Sutter explained the writing process and obstacles for the show on his vlog: "It's sort of fun of jumping into completely different world, completely different time, completely different vernacular, it's a toughest thing for me right now with the pilot is the story is all broken on my board here but you know trying to find different rhythms of speech and vernacular". Sutter held his fans hostage who were eagerly waiting for his new project. "I'm not writing it on period speech just because there's no actual recording of what that vernacular sounded like with intonation and everything."

The series was announced in December 2013. Sutter began writing the scripts once the last episode of Sons of Anarchy had wrapped up in late 2014. He reported Katey Sagal is "definitely...involved" in the series.

Paris Barclay, who directed 15 episodes of Sons of Anarchy, directed The Bastard Executioner pilot and was executive producer. Charles Murray, a writer/co-executive producer of the last two seasons of Sons of Anarchy, was a writer/co-executive producer on The Bastard Executioner series. Nichole Beattie was another Sons of Anarchy alumna on The Bastard Executioner writing staff; she has also written extensively for AMC's The Walking Dead and Rubicon.

The Bastard Executioner was filmed in Wales, United Kingdom, and featured a mostly British cast.

Barclay left for the UK on January 2 to work on casting and location matters.
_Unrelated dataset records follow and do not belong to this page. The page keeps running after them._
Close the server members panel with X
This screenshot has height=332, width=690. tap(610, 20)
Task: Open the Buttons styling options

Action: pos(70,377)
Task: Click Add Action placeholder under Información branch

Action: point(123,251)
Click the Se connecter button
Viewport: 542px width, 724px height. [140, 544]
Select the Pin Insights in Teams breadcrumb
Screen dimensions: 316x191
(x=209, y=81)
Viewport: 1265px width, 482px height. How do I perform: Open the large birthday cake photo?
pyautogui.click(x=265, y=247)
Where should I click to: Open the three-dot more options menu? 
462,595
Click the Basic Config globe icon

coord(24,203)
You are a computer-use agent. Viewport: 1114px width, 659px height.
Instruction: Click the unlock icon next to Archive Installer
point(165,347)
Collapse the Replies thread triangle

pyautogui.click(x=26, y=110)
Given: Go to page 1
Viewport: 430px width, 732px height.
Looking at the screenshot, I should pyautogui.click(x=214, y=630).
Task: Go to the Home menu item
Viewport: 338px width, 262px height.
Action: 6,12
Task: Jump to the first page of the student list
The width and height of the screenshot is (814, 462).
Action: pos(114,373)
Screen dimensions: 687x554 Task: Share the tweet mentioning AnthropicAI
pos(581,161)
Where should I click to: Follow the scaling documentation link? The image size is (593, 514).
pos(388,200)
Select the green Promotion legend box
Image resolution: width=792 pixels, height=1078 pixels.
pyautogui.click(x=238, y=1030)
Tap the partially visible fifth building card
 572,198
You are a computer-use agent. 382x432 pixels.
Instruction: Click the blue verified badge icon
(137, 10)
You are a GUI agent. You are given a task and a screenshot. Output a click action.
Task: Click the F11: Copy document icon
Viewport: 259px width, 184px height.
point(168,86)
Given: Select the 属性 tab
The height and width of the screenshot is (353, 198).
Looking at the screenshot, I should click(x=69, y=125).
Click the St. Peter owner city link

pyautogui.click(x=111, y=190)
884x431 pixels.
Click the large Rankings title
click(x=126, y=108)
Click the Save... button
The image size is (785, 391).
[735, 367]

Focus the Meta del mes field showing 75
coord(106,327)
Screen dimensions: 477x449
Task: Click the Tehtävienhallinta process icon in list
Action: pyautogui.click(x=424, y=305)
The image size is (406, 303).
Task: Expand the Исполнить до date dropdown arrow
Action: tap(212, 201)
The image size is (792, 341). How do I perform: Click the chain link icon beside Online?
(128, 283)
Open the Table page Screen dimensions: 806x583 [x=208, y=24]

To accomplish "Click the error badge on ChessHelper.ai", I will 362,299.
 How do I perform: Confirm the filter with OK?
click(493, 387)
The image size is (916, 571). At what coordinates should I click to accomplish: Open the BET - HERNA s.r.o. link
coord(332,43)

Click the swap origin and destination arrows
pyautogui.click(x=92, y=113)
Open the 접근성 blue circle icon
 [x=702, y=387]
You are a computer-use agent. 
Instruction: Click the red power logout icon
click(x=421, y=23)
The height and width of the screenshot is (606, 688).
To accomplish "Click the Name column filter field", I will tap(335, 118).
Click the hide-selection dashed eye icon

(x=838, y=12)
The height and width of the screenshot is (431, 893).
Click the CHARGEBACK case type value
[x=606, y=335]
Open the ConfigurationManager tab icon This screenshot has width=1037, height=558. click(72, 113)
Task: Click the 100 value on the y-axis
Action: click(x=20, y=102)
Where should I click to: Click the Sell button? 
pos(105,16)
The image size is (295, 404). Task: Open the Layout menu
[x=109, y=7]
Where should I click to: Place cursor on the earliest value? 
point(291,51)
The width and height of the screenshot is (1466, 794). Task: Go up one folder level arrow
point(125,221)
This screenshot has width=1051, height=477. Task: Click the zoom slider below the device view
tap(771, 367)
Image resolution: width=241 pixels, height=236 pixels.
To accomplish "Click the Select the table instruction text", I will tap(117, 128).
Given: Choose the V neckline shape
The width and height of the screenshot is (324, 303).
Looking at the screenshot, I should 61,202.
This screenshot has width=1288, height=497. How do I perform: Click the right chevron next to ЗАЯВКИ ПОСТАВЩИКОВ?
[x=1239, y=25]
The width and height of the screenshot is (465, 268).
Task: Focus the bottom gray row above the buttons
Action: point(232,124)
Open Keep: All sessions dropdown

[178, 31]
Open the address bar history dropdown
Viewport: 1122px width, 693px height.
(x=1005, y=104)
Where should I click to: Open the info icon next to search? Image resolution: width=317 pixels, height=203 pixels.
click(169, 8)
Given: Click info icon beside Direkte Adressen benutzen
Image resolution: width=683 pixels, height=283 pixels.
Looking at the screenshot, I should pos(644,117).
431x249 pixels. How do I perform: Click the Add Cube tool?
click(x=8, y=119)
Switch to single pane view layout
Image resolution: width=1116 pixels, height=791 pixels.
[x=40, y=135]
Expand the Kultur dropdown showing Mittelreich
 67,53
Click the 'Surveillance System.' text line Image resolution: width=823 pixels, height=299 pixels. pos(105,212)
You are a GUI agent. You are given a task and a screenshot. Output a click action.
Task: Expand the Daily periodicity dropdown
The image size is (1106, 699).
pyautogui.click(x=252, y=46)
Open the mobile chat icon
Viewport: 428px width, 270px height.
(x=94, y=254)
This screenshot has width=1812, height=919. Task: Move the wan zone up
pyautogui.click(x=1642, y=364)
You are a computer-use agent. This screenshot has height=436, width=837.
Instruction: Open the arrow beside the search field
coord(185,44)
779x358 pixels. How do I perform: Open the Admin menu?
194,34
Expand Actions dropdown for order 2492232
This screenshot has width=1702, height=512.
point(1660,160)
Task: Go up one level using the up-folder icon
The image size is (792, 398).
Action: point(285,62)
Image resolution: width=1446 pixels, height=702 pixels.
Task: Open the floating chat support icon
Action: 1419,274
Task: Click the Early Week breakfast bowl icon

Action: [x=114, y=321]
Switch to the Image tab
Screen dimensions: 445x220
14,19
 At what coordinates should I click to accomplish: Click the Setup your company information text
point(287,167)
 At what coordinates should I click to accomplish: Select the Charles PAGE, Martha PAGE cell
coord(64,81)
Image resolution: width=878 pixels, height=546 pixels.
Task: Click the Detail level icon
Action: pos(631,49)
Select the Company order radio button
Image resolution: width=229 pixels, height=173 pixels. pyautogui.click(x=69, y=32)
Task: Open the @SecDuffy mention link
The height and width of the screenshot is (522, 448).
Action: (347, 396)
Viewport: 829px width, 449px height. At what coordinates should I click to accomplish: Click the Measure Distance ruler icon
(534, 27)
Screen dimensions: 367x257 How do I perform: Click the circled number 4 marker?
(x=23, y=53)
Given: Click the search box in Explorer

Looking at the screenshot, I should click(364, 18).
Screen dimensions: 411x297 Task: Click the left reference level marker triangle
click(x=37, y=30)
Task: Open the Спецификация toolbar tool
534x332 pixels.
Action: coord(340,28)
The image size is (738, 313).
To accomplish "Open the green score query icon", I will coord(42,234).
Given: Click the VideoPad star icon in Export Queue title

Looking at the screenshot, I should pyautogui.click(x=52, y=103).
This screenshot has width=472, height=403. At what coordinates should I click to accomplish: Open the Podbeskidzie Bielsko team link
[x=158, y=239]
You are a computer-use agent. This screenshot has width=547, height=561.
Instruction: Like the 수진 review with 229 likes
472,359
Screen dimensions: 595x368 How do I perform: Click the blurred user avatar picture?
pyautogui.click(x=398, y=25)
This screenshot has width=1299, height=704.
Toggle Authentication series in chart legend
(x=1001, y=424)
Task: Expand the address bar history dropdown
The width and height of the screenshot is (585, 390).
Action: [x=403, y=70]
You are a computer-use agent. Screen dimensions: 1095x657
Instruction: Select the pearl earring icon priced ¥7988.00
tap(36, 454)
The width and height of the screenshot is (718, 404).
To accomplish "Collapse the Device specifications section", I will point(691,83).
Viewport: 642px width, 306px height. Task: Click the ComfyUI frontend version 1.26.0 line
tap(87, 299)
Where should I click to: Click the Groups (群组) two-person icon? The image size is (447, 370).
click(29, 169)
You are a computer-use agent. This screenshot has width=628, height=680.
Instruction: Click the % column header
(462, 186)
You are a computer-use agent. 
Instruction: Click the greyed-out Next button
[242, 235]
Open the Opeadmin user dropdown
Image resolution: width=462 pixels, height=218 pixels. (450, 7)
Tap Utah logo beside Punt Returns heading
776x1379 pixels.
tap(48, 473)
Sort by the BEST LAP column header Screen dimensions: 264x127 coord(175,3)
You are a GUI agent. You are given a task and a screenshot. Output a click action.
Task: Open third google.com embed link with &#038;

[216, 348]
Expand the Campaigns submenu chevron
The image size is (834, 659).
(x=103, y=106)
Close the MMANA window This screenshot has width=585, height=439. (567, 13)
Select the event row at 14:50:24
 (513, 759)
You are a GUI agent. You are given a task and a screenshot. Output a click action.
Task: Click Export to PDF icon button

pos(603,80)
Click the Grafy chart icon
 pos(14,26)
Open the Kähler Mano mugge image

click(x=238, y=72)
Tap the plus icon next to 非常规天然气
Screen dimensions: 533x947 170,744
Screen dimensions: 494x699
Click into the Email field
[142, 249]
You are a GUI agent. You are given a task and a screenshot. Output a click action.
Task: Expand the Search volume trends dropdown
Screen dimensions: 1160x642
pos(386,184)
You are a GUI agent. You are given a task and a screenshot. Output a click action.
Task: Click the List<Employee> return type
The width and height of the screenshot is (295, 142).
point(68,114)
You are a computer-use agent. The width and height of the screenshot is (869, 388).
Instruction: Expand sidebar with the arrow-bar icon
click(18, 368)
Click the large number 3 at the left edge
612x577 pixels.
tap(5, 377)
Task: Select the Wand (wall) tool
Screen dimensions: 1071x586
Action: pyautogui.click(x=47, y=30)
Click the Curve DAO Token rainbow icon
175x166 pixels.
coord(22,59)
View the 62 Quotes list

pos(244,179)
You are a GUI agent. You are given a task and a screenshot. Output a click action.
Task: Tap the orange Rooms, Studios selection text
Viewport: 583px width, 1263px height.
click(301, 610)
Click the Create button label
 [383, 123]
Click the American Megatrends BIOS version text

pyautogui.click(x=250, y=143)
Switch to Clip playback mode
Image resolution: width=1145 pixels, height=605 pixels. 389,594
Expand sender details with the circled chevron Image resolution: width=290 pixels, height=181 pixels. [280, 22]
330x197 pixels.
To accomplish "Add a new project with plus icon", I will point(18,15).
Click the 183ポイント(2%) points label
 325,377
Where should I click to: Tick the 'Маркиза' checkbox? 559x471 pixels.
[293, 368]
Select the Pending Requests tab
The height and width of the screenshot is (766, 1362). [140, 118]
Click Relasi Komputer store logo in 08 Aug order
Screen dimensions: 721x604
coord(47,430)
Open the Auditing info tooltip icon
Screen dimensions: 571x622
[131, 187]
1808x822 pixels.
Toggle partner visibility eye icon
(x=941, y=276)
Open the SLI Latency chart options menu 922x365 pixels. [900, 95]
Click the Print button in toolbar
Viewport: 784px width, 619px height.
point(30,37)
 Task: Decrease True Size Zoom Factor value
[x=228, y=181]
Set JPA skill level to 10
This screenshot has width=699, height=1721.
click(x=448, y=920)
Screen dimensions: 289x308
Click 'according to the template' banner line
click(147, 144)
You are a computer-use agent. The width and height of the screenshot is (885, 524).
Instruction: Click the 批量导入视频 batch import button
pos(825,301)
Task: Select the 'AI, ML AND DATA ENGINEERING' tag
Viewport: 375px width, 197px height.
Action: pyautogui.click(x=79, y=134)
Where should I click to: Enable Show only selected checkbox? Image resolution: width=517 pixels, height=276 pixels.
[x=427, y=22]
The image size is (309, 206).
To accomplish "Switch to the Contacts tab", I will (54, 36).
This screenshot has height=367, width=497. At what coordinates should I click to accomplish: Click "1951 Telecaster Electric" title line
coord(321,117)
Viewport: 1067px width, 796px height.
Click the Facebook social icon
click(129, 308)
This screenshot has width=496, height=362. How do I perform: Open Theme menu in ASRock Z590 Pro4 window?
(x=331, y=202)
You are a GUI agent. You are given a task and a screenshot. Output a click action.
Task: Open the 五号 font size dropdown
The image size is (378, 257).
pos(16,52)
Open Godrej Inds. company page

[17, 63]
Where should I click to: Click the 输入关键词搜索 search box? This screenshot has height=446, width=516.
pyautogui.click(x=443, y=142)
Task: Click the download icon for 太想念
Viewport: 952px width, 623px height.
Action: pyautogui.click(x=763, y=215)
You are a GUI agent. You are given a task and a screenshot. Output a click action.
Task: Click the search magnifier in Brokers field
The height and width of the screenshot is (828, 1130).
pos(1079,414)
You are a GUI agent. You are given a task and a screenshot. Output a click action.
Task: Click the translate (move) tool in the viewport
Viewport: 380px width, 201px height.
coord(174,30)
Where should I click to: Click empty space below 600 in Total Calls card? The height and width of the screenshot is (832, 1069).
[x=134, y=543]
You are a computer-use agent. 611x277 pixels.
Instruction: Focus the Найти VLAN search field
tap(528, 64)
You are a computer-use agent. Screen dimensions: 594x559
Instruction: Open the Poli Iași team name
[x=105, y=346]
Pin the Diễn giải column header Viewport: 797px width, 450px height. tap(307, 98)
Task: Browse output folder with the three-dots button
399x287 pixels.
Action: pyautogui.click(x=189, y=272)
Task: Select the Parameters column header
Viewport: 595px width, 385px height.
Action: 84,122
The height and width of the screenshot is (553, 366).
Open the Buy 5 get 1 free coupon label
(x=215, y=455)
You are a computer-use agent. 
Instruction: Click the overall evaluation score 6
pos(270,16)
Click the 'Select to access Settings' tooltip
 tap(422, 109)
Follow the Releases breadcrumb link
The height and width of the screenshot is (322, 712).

Sutter stayed in the US to finalize the script. He joined Barclay a few days later in the United Kingdom. The draft of the pilot script was sent to the studio executives at FX on 7 January. During mid-January, Sutter and Barclay visited several possible shooting locations in Wales, including Caerphilly Castle and Fforest Fawr.

Filming began on 23, 2015. The show's producers spent 10 months considering locations in Wales with the help of the Welsh Government's Wales Screen service, which encourages film and television productions to use locations, crews, and facilities throughout Wales. The project was one of the first major productions to move into Pinewood Studios' new facility in Cardiff.

The set for the series, in the form of a medieval village with a small castle, was constructed to the west of Cardiff at Dragon International Film Studios in Llanilid.

On May 22, 2015,The Bastard Executioner was picked up for a 10-episode series for fall launch.

On November 18, 2015, Sutter announced that FX was planning on canceling the series so Sutter decided to voluntarily pull the plug even though he had not actually received an official notice of cancelation. He could have filmed more episodes, but since the show's fate was already decided, he saw that as a waste of time and money.

== Reception ==
Reviews for The Bastard Executioner were polarized with praise being directed toward the action sequences and acting, and criticism toward the writing, pacing, limited character development, and excessive violence. It holds a rating of 49% on the review aggregator website Rotten Tomatoes, based on 53 critics; the website's consensus reads: "Kurt Sutter's The Bastard Executioner doesn't want for dark thrills, but it unfortunately has more enthusiasm for brutality and gore than necessary narrative focus." Out of 37 reviews in Metacritic, the show holds a rating of 55.